Sunday, July 30, 2017
Is Trump's usefulness finished?
Is Cheeto Mussolini no longer of any use to Putin? With the presence of his agents in the highest offices of the land, how much more use can a blustering, bullying failure be?
Your geopolitical nemesis is suffering a political meltdown and says you’re partly to blame. Angry legislators have slapped you with new sanctions, which their president says he will sign. What’s a resurgent autocracy to do?No doubt Putin will tap dance on Donny's head in the months ahead. Without a functioning State Dept. and agents inside and outside of government who is there to stop him? Some golf playing old moron who can't repeal Obamacare with majorities in both Houses of Congress?
In Moscow, it’s time for some game theory.
Regardless of whether the Kremlin believes its own denials of interfering in the 2016 elections, there is one undeniable truth: Russia is now Washington’s greatest political foe. Understanding that President Trump is “tied hand and foot,” as one foreign policy hawk here put it, Moscow is weighing options for retaliation.
After a dalliance on the Trump train, Russia is once again channeling the ruthless realism that drives its political id, and embracing its role as antihero.
“Okay, you think we’re bad guys, we’re going to be bad guys, and we’ll see whether you like it or not,” said Konstantin Eggert, a television political commentator, describing the Kremlin thinking.
Russia’s decision on Friday to expel dozens, perhaps hundreds, of American diplomats and other embassy staff marks the first salvo in retaliation to American sanctions that promises to be unpredictable and fraught with emotion. It is built on the frustrations of a Russian leader who perhaps thought that a Trump presidency could change everything, and then watched those hopes dissolve in scandal and recriminations.
The Russian establishment has been angry with the West before but rarely so filled with contempt. It is far worse than several years ago, when tensions rose to fever pitch over a pro-Western revolution in neighboring Ukraine, sold on Russian television as a nationalist uprising with echoes of fascism.

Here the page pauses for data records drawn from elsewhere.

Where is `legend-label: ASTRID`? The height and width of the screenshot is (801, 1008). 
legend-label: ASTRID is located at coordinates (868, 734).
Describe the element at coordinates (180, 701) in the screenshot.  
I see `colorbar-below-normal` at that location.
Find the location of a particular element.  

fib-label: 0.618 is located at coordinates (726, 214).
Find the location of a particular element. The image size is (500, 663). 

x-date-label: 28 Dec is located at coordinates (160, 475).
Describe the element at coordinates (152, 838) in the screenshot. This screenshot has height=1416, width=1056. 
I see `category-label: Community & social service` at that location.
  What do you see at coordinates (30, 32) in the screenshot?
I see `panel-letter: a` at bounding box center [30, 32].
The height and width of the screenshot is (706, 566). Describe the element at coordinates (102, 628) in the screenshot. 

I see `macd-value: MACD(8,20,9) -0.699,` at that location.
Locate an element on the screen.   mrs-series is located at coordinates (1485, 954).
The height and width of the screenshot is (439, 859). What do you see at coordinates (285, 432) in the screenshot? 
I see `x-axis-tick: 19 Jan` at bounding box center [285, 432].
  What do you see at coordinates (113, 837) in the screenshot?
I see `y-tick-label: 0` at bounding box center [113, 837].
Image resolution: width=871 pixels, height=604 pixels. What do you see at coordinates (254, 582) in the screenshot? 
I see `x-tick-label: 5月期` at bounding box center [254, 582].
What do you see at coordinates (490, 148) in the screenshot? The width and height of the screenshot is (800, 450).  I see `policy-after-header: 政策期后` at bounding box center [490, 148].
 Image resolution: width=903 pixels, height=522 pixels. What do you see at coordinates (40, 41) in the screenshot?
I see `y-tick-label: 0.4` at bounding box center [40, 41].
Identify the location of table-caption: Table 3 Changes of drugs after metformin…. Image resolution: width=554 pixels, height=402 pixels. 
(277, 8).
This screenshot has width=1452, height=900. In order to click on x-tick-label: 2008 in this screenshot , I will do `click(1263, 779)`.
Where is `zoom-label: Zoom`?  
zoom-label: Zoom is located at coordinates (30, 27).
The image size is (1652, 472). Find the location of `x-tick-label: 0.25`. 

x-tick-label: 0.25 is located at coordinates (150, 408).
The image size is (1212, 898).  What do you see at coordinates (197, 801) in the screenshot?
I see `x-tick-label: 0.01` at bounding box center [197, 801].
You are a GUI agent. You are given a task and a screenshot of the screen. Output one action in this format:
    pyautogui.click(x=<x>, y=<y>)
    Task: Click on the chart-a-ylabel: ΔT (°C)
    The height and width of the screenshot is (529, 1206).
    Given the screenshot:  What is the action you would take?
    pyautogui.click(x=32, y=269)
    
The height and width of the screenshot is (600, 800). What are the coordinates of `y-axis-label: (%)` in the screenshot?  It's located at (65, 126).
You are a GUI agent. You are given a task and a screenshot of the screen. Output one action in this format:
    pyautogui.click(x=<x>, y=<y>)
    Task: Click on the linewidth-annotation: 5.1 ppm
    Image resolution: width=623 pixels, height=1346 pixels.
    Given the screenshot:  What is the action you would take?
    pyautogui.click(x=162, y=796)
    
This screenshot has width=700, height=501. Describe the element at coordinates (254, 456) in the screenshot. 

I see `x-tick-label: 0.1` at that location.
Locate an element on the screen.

“No one was scared by the first [2014] sanctions, it was almost fun,” said Andrei Kolesnikov, a veteran member of Vladimir Putin’s press pool, who co-wrote a 2000 book of interviews with the Russian president and traveled with him to Finland recently. “Now there’s a sense among Russian officials that everything is very serious. And they’re all looking at Vladimir Putin to see what to do.”